Denver Newspaper Agency seeks union concessions
DENVER, Colorado ” The Denver Newspaper Agency, which handles the business operations of The Denver Post and Rocky Mountain News, has asked six unions to accept $20 million in wage and benefit concessions by Jan. 16, the News reported Friday.
Missy Miller, DNA senior vice president of human resources, told the unions in a letter that new labor contracts must be reached by that date so the agency can try to renegotiate $130 million in debt.
“If that fails, the financial health of DNA will be even more significantly impacted than it has been to date, and the employer will have to consider all options available to it,” Miller wrote this week.
DNA spokesman Jim Nolan confirmed to The Associated Press on Friday that the agency had sent the unions the letter seeking concessions, but he said could not confirm the $20 million figure.
He declined to offer any other details.
“We don’t want to be negotiating in public, we want to save our conversations for the unions,” he said.
The Post and the News are partners in a joint operating agreement between MediaNews Group Inc., which owns The Post, and E.W. Scripps Co., which owns the News.
William Dean Singleton, publisher of The Post and chief executive officer of MediaNews, did not immediately return a call from the AP seeking comment on the $20 million figure. Singleton is also chairman of the board of the AP.

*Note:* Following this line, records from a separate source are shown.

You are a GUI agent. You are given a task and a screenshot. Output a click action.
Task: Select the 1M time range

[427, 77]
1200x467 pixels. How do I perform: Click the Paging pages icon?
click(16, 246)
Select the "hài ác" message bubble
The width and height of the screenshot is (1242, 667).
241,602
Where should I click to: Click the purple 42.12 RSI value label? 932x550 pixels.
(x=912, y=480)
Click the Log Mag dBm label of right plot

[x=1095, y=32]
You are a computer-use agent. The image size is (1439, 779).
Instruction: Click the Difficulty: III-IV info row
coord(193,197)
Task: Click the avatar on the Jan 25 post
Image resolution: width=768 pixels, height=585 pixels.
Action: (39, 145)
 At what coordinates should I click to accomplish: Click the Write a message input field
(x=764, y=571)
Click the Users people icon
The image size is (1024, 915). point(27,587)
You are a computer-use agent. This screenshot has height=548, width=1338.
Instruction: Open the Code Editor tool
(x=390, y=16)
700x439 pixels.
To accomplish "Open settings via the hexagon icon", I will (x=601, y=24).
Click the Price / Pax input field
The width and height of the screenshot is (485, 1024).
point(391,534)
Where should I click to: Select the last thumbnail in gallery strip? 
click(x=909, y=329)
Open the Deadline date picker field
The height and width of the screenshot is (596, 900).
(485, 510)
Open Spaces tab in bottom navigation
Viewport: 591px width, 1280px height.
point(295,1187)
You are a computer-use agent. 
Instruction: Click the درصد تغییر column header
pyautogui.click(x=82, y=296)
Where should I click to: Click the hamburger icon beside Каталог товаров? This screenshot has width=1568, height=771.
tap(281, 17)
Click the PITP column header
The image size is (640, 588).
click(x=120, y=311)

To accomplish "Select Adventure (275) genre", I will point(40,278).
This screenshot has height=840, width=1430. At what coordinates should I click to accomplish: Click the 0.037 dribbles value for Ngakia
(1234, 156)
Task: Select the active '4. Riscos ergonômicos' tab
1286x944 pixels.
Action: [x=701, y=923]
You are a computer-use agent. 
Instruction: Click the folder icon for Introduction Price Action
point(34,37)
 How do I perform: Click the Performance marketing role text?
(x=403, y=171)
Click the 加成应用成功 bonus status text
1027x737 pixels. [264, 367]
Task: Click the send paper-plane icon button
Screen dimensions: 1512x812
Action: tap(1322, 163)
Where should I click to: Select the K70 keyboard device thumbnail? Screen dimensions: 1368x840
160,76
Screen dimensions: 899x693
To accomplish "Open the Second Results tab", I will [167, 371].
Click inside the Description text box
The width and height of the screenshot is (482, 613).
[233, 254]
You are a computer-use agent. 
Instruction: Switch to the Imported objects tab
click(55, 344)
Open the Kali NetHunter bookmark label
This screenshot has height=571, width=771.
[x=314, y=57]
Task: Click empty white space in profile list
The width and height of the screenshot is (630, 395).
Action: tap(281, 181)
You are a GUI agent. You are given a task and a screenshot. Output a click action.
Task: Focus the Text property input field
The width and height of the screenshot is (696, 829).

Scripps has put the News and its 50 percent stake in the DNA’s joint operating agreement up for sale. It expects the News to lose $15 million this year; the newspaper industry has been battered by the economy and competition from the Internet.
The unions have asked to inspect the agency’s books, said Tracy Simmons, an administrative officer at Denver Newspaper Guild Local 37074. “Any time a company says it has an inability to pay, unions have the right to examine the books,” Simmons said.
DNA spokesman Jim Nolan said the agency would respond directly to the unions.
On Dec. 12, Singleton asked unions at The Post and the DNA to reopen their labor contracts, Guild spokesman Tony Mulligan said. Mulligan said wage, benefit and job cuts were being sought.
DNA Chief Executive Harry Whipple said he met with Singleton and the unions but didn’t provide details. The News reported Friday that Singleton told the unions $18 million in cuts were needed at the DNA and $2 million from The Post.
DNA contracts are set to expire in October 2009, while The Post contract is to expire in March 2010, according to the News. The Newspaper Guild represents about 180 employees at The Post and 550 of 1,050 employees at the DNA. Other unions, including the Teamsters, represent other agency union employees.
The Denver Newspaper Agency received a $150 million credit line in 2005 to pay for new presses and renovate a printing plant. The unsecured loan is due in full in October 2010, the News reported.
MediaNews also owns The Detroit News and more than 50 other dailies.
Last week, Moody’s Investors Service downgraded MediaNews’ debt ratings to a non-investment grade rating of “Caa3,” which is the third-lowest rating on a 21-notch scale. It based the rating on concerns that advertising sales declines at its daily newspapers would drag on longer than expected.
MediaNews said last week it is meeting the terms of all of its debt agreements. It also said more than half of its public debt and much of its bank debt is held by MediaNews shareholders.